Skip to content

vllm_omni.model_executor.stage_input_processors.moss_tts

Stage input processors: MOSS-TTS talker (Stage 0) → codec (Stage 1).

logger module-attribute

logger = init_logger(__name__)

talker2codec

talker2codec(
    stage_list: list[Any],
    engine_input_source: list[int],
    prompt: Any = None,
    requires_multimodal_data: bool = False,
) -> list[Any]

Convert all talker codes to a single Stage-1 token sequence.

Stage 0 output contains codes["audio"] shaped (T, NQ) where T is the number of generated audio frames and NQ is n_vq. We flatten to [NQ * T] as the Stage-1 input_ids so the codec can reshape back to (NQ, T) for decoding.

talker2codec_async_chunk

talker2codec_async_chunk(
    transfer_manager: Any,
    pooling_output: dict[str, Any] | None,
    request: Any,
    is_finished: bool = False,
) -> OmniPayloadStruct | None

Emit accumulated audio codes to Stage 1 as they arrive from Stage 0.
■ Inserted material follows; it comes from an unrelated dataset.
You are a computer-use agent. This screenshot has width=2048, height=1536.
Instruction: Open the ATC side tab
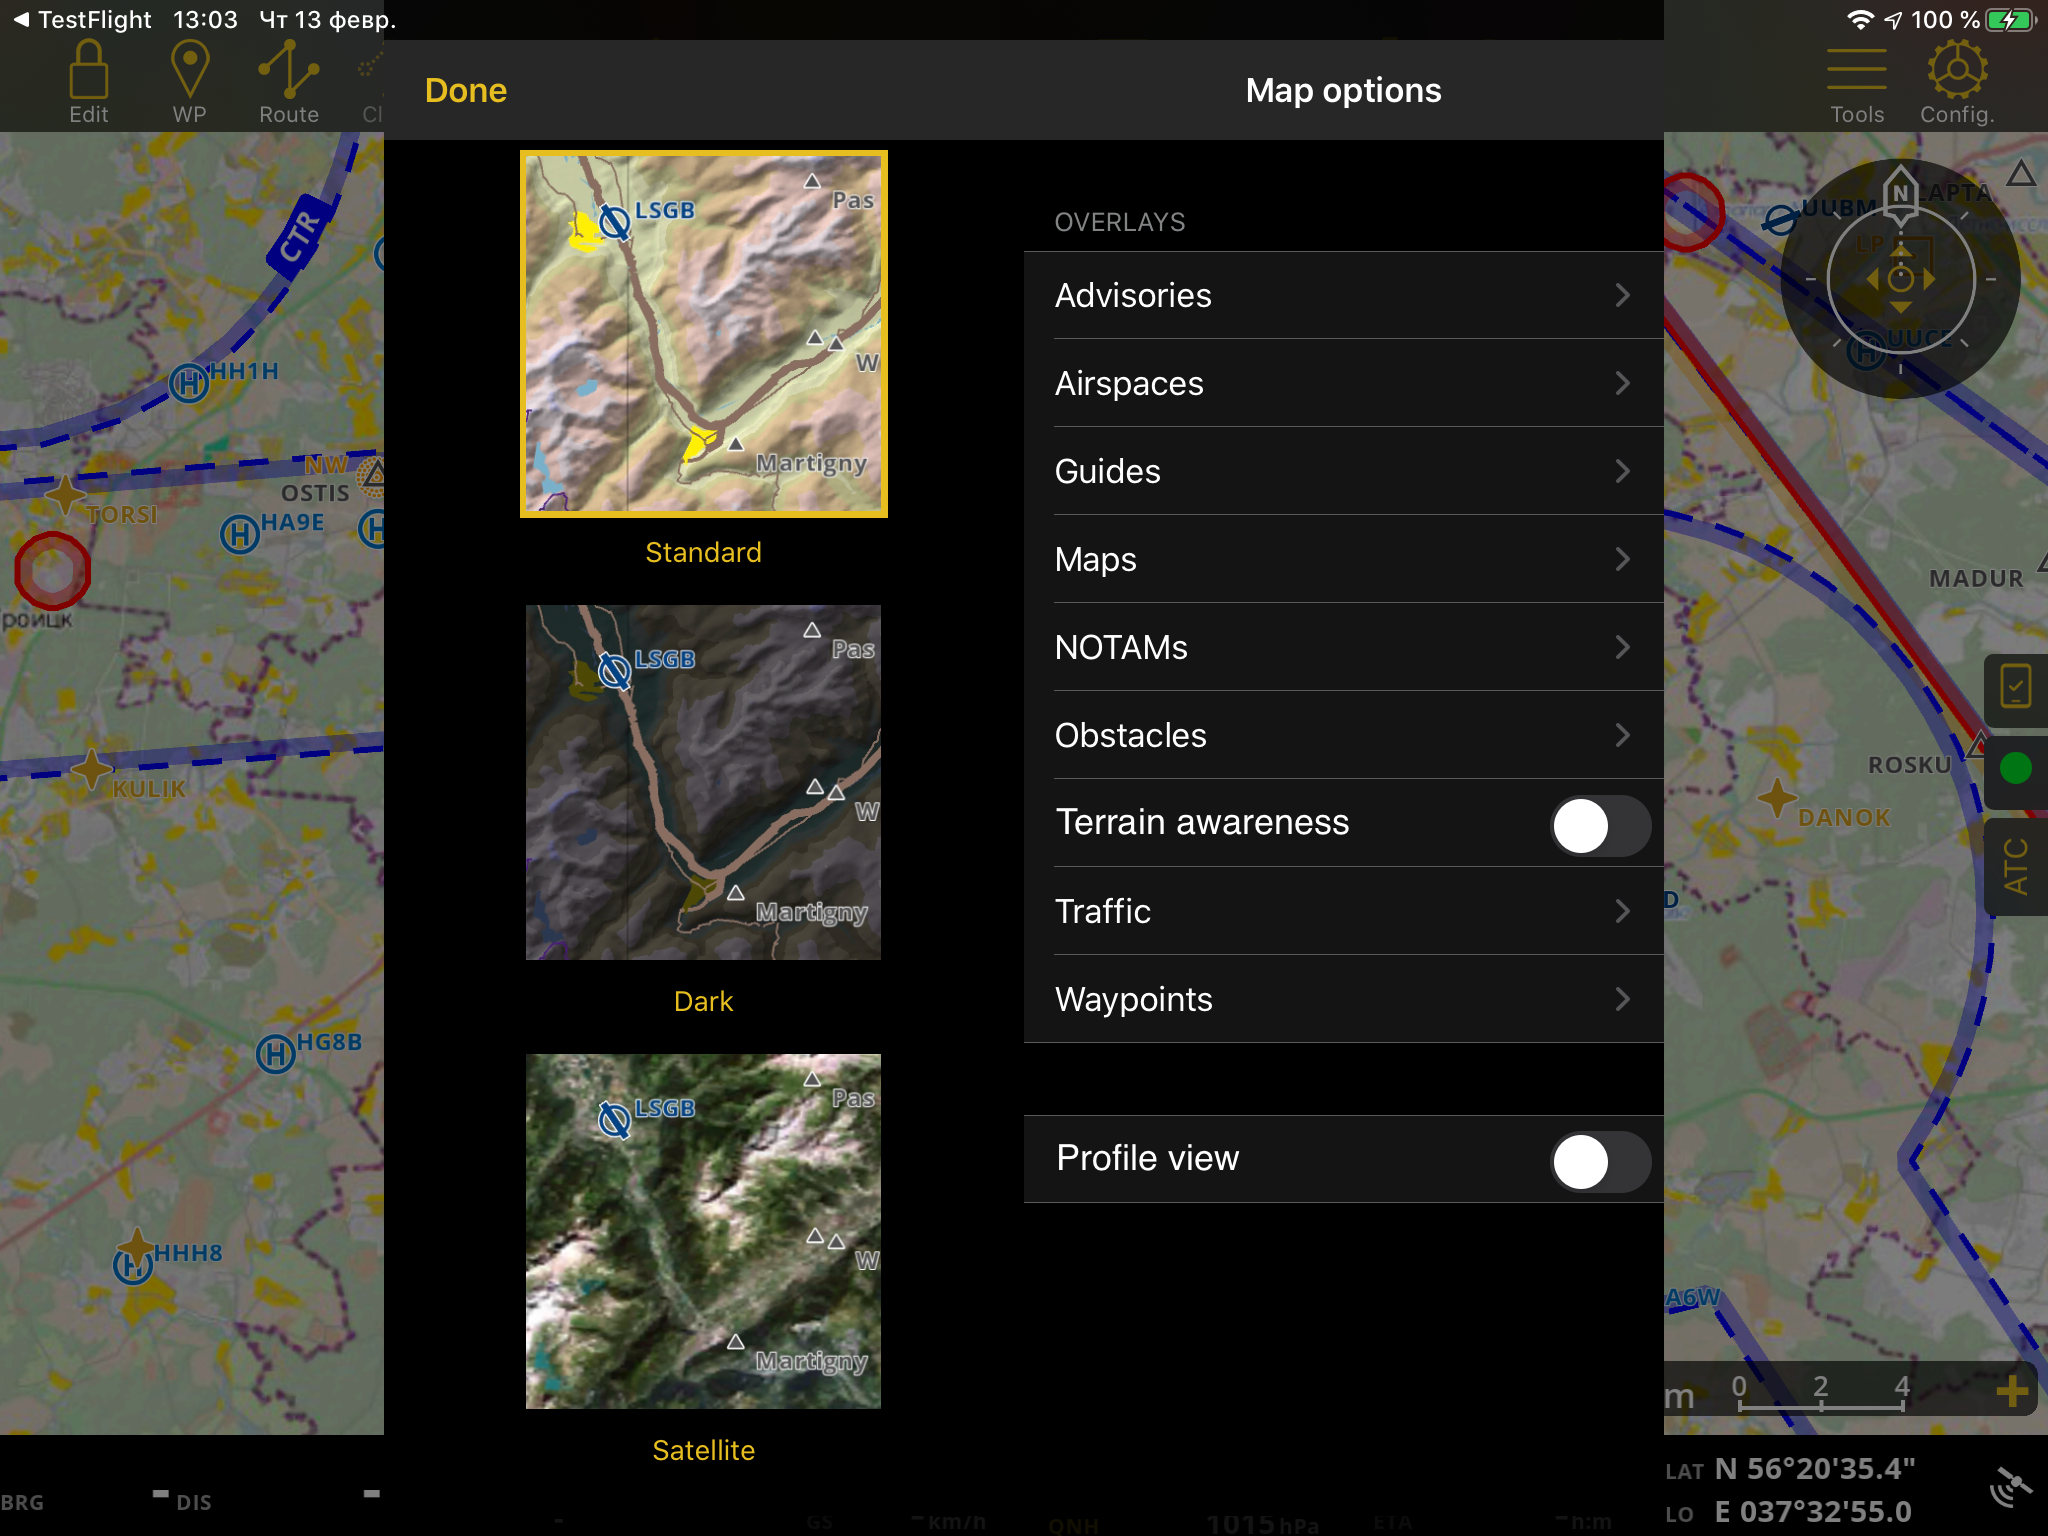2015,866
State is maintained in transfer_manager keyed by request ID. A chunk is forwarded to Stage 1 when either: (a) is_finished is True (flush all remaining codes), or (b) the accumulated frame count reaches chunk_frames (default 25).

Returns a dict compatible with the Stage-1 input format, or None to signal "not enough data yet — wait for more frames".